» Text to read
○ ○ ○ ○ ○ ○ ○
- Cover photography by Peter Ashworth

Studio album by Julian Cope
- Released: 2 March 1987
- Genre: Rock
- Length: 41:43
- Label: Island
- Producer: Warne Livesey, Ed Stasium

Julian Cope chronology
| Fried (1984) | Saint Julian (1987) | My Nation Underground (1988) |

= Saint Julian (album) =

Saint Julian is the third solo album by Julian Cope. It has a very strong pop sound, compared to other Cope releases, and spawned several of his best known tracks (including "World Shut Your Mouth" and "Trampolene", which were both hit singles).

Professional ratings
Review scores
| Source | Rating |
| AllMusic | Star Half star |
| BBC Music | favourable |
| Encyclopedia of Popular Music | Star |
| The Great Rock Discography | 7/10 |
| MusicHound | 4/5 |
| The Quietus | favourable |
| Record Collector | Star |
| The Rolling Stone Album Guide | Star |
| Smash Hits | 9½/10 |
| Uncut | Star Half star |

== Background ==
Saint Julian was the first album recorded under a new Cope deal with Island Records, following two poorly selling albums on the Mercury/Polygram label. Encouraged by his new manager Cally Callomon, Cope cleaned up and changed his image: cutting his hair, wearing rocker's leathers and embracing a "Rock God" perspective, as well as investing in a climbable microphone stand with integral steps.

To record and tour the album, Cope put together a new backing group, informally known as the "Two-Car Garage Band". This featured lead guitarist Donald Ross Skinner and former Waterboys drummer Chris Whitten (both of whom had played on Cope's previous album Fried), plus bass player James Eller (who'd played alongside Cope on the second Teardrop Explodes album, Wilder) and Cope himself on vocals and rhythm guitar. Cope played a red Gibson ES-335 12-string guitar strung with 9 strings (a single course of E, A and D strings, with the G, B and high E strings doubled) to get a fuller sound.
○ ○ ○ ○ ○ ○ ○
» Provided data
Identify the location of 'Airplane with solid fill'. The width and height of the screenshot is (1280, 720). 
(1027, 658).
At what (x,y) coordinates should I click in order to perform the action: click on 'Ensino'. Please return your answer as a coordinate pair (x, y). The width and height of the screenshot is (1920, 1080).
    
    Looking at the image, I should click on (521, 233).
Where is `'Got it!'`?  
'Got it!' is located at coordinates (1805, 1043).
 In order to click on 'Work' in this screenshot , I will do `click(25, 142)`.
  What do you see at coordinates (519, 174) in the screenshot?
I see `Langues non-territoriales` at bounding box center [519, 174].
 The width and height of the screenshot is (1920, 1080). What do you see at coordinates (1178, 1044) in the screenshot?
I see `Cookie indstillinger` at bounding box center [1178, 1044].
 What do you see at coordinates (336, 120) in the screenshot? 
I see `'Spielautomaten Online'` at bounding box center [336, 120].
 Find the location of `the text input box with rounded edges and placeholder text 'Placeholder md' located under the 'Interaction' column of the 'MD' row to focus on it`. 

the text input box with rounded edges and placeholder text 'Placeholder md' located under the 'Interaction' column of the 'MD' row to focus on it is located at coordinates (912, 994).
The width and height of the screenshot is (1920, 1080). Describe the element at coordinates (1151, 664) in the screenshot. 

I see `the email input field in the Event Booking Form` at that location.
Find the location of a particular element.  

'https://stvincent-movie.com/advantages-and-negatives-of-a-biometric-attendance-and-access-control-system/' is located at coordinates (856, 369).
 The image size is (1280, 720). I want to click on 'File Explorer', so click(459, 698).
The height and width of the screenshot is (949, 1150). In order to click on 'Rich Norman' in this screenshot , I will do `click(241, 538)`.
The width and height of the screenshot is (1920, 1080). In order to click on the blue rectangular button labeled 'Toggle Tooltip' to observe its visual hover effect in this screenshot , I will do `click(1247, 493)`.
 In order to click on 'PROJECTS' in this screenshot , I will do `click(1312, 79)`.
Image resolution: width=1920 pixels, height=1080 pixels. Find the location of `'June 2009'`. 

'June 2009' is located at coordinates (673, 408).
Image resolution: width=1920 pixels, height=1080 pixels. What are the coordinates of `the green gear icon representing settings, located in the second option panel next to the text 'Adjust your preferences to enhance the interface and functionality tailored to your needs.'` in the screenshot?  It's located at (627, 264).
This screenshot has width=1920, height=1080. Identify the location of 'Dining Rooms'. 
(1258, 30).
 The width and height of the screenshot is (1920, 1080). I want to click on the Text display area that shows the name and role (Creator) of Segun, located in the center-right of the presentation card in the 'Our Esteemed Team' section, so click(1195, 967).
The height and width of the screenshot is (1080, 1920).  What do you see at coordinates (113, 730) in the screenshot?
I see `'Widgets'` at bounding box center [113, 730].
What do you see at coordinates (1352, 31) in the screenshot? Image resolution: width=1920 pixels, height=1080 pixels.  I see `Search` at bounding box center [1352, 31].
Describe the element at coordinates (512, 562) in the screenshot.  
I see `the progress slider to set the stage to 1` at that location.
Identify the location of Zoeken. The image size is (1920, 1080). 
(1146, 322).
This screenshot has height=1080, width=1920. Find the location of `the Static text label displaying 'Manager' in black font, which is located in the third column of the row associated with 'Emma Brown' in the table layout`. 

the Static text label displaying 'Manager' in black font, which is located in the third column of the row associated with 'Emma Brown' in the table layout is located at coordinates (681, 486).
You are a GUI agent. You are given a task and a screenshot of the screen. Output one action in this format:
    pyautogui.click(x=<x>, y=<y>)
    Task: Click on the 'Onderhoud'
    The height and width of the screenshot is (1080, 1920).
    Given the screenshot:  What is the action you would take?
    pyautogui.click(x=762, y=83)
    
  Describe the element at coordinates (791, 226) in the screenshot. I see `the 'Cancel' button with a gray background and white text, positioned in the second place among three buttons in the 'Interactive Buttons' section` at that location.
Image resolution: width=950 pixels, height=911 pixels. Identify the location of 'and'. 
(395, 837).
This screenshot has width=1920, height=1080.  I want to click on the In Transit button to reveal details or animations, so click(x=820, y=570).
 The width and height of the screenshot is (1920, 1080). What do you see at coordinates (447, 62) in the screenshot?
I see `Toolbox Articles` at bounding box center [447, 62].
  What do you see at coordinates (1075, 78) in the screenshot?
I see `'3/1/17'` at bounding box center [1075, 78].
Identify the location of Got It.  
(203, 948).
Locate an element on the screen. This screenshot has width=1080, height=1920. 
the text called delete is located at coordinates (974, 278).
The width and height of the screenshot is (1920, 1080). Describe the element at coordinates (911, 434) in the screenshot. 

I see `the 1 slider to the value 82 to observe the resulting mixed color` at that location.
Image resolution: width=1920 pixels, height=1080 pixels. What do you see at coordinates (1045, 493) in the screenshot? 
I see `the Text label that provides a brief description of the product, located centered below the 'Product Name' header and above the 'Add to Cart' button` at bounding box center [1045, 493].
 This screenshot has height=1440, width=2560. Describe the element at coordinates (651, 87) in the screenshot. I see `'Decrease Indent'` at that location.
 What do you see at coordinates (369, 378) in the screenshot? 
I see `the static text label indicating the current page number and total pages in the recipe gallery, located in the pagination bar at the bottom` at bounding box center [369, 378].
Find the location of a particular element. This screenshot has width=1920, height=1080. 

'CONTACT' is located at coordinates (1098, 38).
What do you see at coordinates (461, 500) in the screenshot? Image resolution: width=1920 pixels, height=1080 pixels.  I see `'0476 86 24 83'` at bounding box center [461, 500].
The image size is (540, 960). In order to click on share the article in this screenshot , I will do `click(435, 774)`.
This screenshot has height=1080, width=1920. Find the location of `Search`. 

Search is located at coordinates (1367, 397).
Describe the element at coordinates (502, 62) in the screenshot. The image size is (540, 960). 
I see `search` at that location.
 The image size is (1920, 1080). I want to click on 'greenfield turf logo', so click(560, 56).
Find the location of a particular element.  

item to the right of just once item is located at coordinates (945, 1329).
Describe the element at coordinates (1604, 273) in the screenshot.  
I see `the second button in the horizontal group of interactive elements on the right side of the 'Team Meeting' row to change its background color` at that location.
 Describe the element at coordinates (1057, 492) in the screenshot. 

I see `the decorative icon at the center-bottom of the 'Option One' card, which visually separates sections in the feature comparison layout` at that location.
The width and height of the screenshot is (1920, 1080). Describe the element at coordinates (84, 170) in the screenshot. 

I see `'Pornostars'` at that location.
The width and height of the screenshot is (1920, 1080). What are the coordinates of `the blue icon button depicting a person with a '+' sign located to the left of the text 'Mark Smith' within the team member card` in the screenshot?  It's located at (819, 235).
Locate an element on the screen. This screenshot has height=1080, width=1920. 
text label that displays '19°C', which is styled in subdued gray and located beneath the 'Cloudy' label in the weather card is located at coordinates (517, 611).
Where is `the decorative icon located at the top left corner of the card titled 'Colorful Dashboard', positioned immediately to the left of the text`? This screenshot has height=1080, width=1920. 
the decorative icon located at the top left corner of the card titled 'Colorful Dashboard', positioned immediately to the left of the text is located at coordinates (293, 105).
○ ○ ○ ○ ○ ○ ○
» Required work
A) According to the album article, who took the cover photography for Saint Julian?
B) Rewrite the records from the line containing "434) in the screenshot." down to the line containing "1 slider to", both included, as a two-column CSV with the headers request and answer. Give one row per request, put each value in a single quoted field, and replace line breaks with spaces.
The records are unrelated to the album article.

» Solutions in order
A) Peter Ashworth.

B)
request,answer
"The width and height of the screenshot is (1920, 1080). Describe the element at coordinates (911, 434) in the screenshot.","I see `the 1 slider to the value 82 to observe the resulting mixed color` at that location."